Gehen Sie gemeinsam hin, um das Spielzeug mit einer Entschuldigung zurückzugeben, erfährt es zugleich etwas über die Konsequenz seiner Handlung, die sicher keineswegs böswillig war, sondern von dem Impuls gesteuert, dass das Spielzeug gefällt.
Disziplin üben, Ausgeglichenheit fördern
Sie können den Alltag dazu nutzen, Selbstkontrolle zu üben. Erfüllen Sie Ihrem Kind nicht jeden Wunsch sofort, führen Sie klare Regeln ein, an die sich alle konsequent halten müssen, und übertragen Sie kleine Aufgaben im Haushalt. So vermitteln Sie Ihrem Kind, dass es unabhängig von den eigenen Bedürfnissen und Emotionen Pflichten gibt, die zu erfüllen sind.
Kind muss Kind sein dürfen
Wurde den Pflichten nachgekommen, ist Zeit, sich den angenehmen Dingen des Lebens zu widmen. Achten Sie darauf, dass sich Ihr Kind körperlich und geistig ausleben kann. Unbeschwert draußen Toben baut Energie ab, es stauen sich dann weniger Emotionen an. Kreative Beschäftigungen sind eine ideale Möglichkeit, Empfindungen auszudrücken.
Schaffen Sie im Alltag ein gesundes Verhältnis zwischen Pflichterfüllung und Gelegenheit, sich auszupowern oder kreativ zu werden. Das ist eine gute Voraussetzung für die Ausgeglichenheit und Aneignung der Willensstärke, die zur Selbstkontrolle benötigt wird. Das gilt insbesondere für Kinder, die sehr impulsiv und unbeherrscht sind.
Zusätzliche Maßnahmen wie Yoga, Meditation und Achtsamkeit sind heutzutage für jeden zugänglich und helfen sowohl Kindern als auch Erwachsenen, mehr Ruhe und Ausgeglichenheit im Alltag zu finden. Kinder können auf diesen Wegen lernen, von klein auf ihre Gefühle bewusst wahrzunehmen und anzuerkennen, anstatt diese zu verdrängen oder in destruktives Verhalten umzuwandeln. Es werden in diesem Bereich in den meisten größeren Städten sowohl Kurse für die Kleinen direkt angeboten, als auch ein Training für deren Eltern.
Kindern, die gelernt haben, ihre Gefühle zu beherrschen und sich auszudrücken, fällt es leichter, sich zu konzentrieren, spätestens im Schulalter profitieren sie davon. Ein Mindestmaß an Disziplin sollte bis zur Einschulung ebenfalls vorhanden sein.

## AUFGABE
Welche zusätzlichen Maßnahmen nennt der Textauszug über Selbstkontrolle bei Kindern, die zu mehr Ruhe und Ausgeglichenheit im Alltag verhelfen?

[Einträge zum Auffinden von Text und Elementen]
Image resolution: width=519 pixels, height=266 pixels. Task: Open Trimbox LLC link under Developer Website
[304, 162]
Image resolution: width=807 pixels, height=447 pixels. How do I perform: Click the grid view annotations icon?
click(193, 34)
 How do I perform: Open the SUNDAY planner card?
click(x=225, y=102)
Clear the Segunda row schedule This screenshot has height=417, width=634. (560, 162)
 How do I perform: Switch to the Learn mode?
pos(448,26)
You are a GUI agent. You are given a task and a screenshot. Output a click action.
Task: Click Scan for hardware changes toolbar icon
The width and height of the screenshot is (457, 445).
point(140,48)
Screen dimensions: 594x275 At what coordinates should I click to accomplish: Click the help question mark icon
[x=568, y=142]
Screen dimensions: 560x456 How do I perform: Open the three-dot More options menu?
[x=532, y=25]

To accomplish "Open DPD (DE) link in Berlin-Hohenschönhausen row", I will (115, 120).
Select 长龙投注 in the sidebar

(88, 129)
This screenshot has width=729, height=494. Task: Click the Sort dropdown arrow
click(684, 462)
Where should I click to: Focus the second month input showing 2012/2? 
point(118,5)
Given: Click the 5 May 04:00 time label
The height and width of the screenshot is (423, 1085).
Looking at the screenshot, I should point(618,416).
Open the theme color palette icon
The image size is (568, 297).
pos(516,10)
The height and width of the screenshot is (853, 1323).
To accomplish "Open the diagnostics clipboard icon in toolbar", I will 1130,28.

## SCHRIFTLICHE ANTWORT
Yoga, Meditation und Achtsamkeit.